Wegen der weiteren Einzelheiten des Sach- und Streitstandes wird auf den Inhalt der Gerichtsakte und der aus dem Verfahren VG 3 K 1670/17 beigezogenen Verwaltungsvorgänge des Beklagten (zwei Ordner, sechs Hefte) verwiesen. Diese waren Gegenstand der Entscheidungsfindung.
Die Klage hat Erfolg.
I. Die Kammer konnte entscheiden, ohne dem Beklagten die beantragte Schriftsatzfrist zu gewähren.
Bei der Entscheidung, ob bei Vorliegen erheblicher Gründe eine Schriftsatzfrist (§ 173 Satz 1 VwGO i. V. m. § 283 ZPO) nachzulassen ist, hat das Gericht nach pflichtgemäßem Ermessen sowohl das Gebot der Beschleunigung des Verfahrens als auch den Anspruch des Beteiligten auf Gewährung rechtlichen Gehörs zu berücksichtigen (vgl. BVerwG, Beschluss vom 23. April 2009 – 2 B 79/08 –, juris Rn. 5).
Vorliegend fehlt es schon am Eintritt der vom Beklagten für die Gewährung einer Schriftsatzfrist genannten Bedingung, dass die Kammer in seiner Entscheidung maßgeblich auf den Schriftsatz des Klägers vom 17. April 2024 abstellt. Die Ausführungen in dem Schriftsatz stellen im Wesentlichen eine Wiederholung und Zusammenfassung des bisherigen Vorbringens des Klägers im hiesigen Verfahren und im Verfahren VG 3 K 4395/15 dar. Da der Beklagte ausreichend Gelegenheit hatte, zu den klägerischen Argumenten Stellung zu nehmen, kommt im Übrigen dem Gebot der Verfahrensbeschleunigung der Vorrang zu. Soweit sich der Schriftsatz vom 17. April 2024 auf Haushaltsjahre ab 2018 bezieht, sind diese hier nicht verfahrensgegenständlich.

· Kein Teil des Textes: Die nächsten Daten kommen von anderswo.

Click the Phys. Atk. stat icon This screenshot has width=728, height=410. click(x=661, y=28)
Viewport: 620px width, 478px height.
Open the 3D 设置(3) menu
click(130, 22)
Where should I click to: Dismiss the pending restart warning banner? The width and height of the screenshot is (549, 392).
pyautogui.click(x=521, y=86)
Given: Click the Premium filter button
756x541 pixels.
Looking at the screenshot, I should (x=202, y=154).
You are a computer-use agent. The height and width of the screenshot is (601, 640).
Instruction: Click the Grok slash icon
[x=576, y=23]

II. Die Klage ist als Verpflichtungsklage (§ 42 Abs. 1 2. Alt. VwGO) statthaft und auch im Übrigen zulässig. Der Kläger war trotz Erschöpfung der bereitgestellten Haushaltsmittel aus dem Titel 685 80 199 nicht gehalten, zur Durchsetzung der eigenen Förderung insbesondere die zugunsten des Landesverbands getroffene Zuwendungsentscheidung des Beklagten im Wege der Drittanfechtung anzugreifen (vgl. hierzu OVG ... , Urteil vom 10. Mai 2005 – OVG 1 A 744/03 –, S. 13 f. EA mit Nachweisen). Dies ergibt sich vorliegend bereits daraus, dass die Zuwendung an den Landesverband nicht durch einen (anfechtbaren) Bescheid festgesetzt, sondern aufgrund einer (nicht anfechtbaren) Vereinbarung geleistet wurden.

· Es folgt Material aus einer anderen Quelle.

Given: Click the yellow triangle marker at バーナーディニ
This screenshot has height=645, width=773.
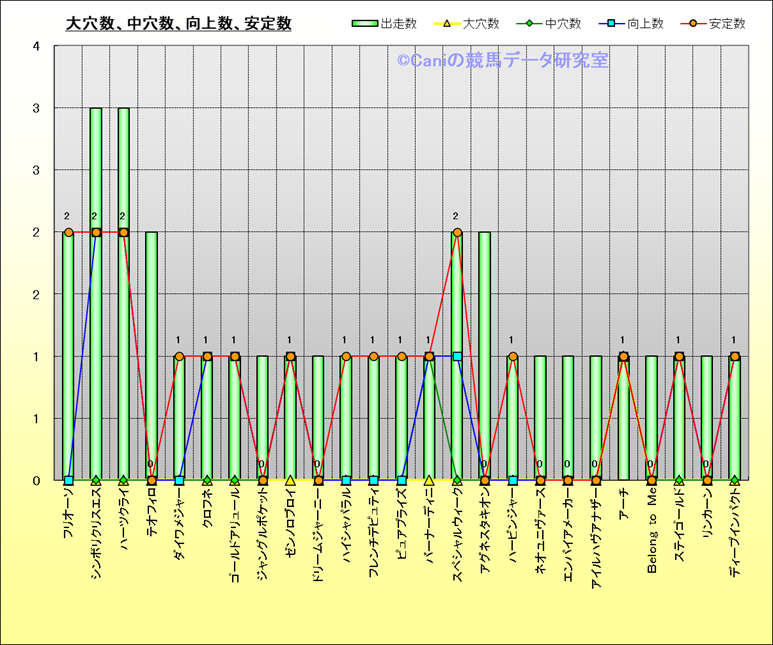Looking at the screenshot, I should 429,480.
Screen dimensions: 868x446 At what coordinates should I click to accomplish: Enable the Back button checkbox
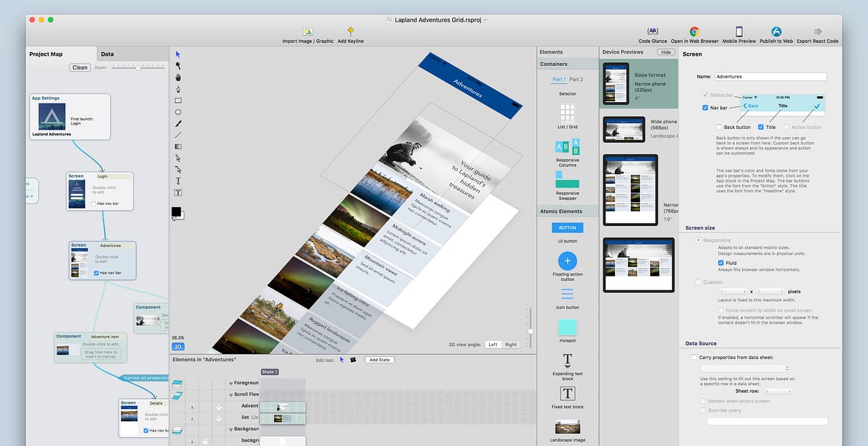pos(719,127)
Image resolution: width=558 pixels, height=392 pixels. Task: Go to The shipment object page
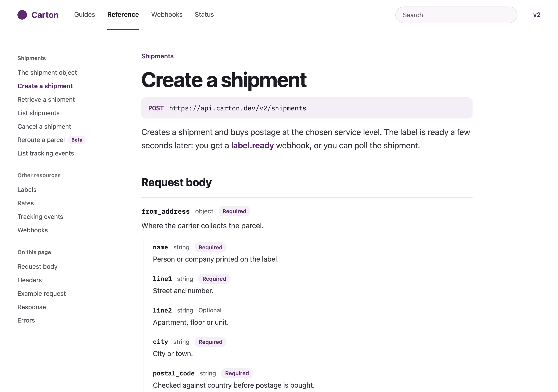tap(47, 72)
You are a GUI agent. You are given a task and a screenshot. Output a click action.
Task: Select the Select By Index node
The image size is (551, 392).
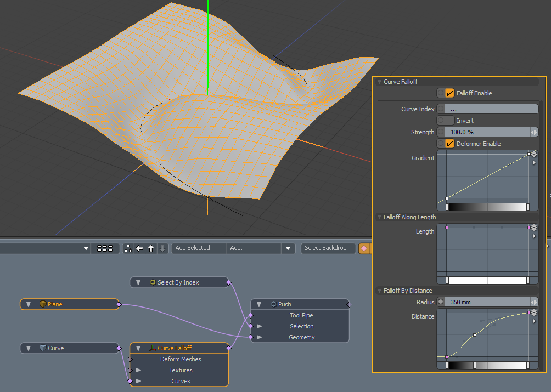pyautogui.click(x=178, y=282)
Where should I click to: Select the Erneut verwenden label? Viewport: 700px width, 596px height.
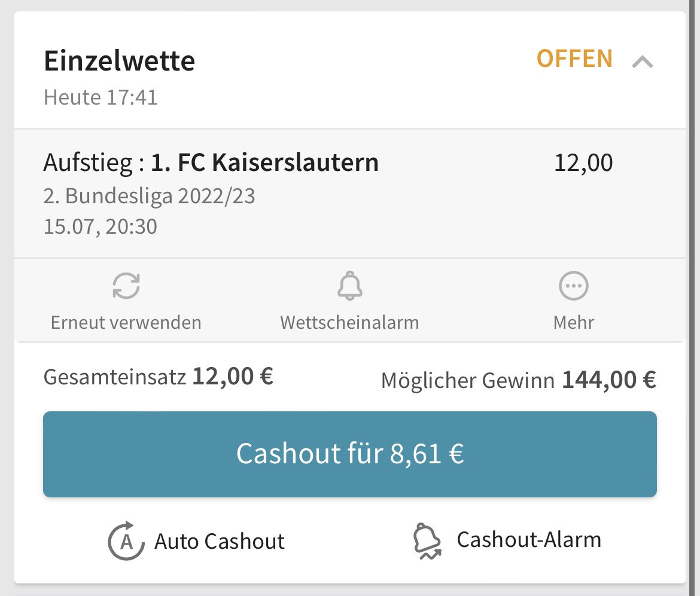(x=126, y=323)
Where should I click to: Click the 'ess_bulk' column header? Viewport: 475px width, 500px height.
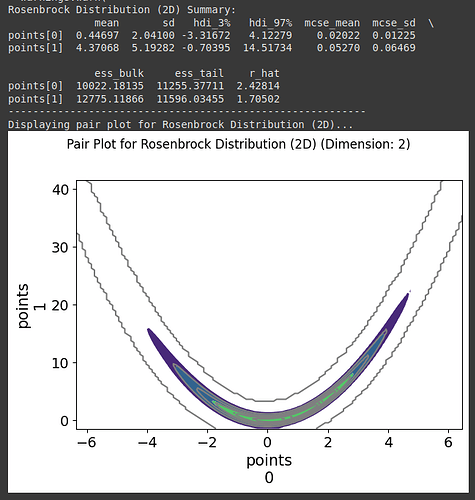(x=119, y=73)
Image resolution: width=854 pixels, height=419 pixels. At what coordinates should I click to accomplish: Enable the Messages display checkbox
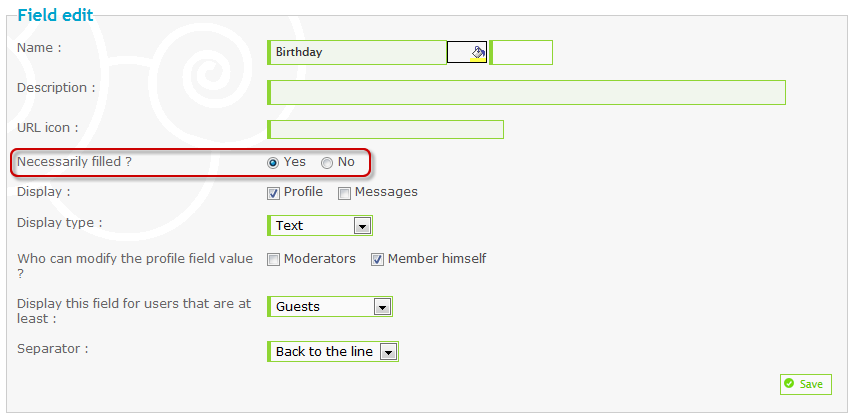[x=344, y=193]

Der Einwand des Beklagten, eine weitere Gewährung von Fördermitteln an den Kläger scheide schon wegen der erschöpften Haushaltsmittel aus, steht der Zulässigkeit der Klage nicht entgegen. Insoweit wird auf die Ausführungen des Gerichts mit Urteil vom 27. Juni 2003 (VG 12 K 4144/00 –, S. 15 EA m.w.N.) verwiesen, denen sich die Kammer anschließt (vgl. auch VG Köln, Urteil vom 12. August 2022 – 16 K 2526/19 –, juris Rn. 70; VG Meiningen, Urteil vom 1. Dezember 2016 – 2 K 401/15 Me –, juris Rn. 43 m.w.N.; OVG Magdeburg, Urteil vom 5. September 2007 – 3 L 193/04 –, juris Rn. 29; OVG Münster, Urteil vom 8. Januar 2002 – 15 A 2052/99 –, juris Rn. 46; BVerwG, Urteil vom 18. Juli 2002 – 3 C 54/01 –, juris Rn. 22; für eine Begrenzung auf den Haushaltsansatz aber: Verfassungsgericht des Landes Brandenburg, Urteil vom 24. April 2012 – 47/11 –, juris Rn. 54; VG ... , Urteil vom 19. Mai 2014 – VG 12 K 1993/13 –, S. 17 EA; wohl auch OVG ... , Urteil vom 10. Mai 2005 – OVG 1 A 744/03 –, S. 13 f. EA).
III. Die Klage ist auch begründet.
1. Der Bescheid des Beklagten vom 24. Februar 2017 ist hinsichtlich Ziffer 3 rechtswidrig und verletzt den Kläger in seinen Rechten. Er hat einen Anspruch auf ermessensfehlerfreie Neubescheidung über seinen Förderantrag unter Beachtung der Rechtsauffassung des Gerichts, soweit der Antrag abgelehnt worden ist, § 113 Abs. 5, Satz 2 Abs. 1 Satz 1 VwGO.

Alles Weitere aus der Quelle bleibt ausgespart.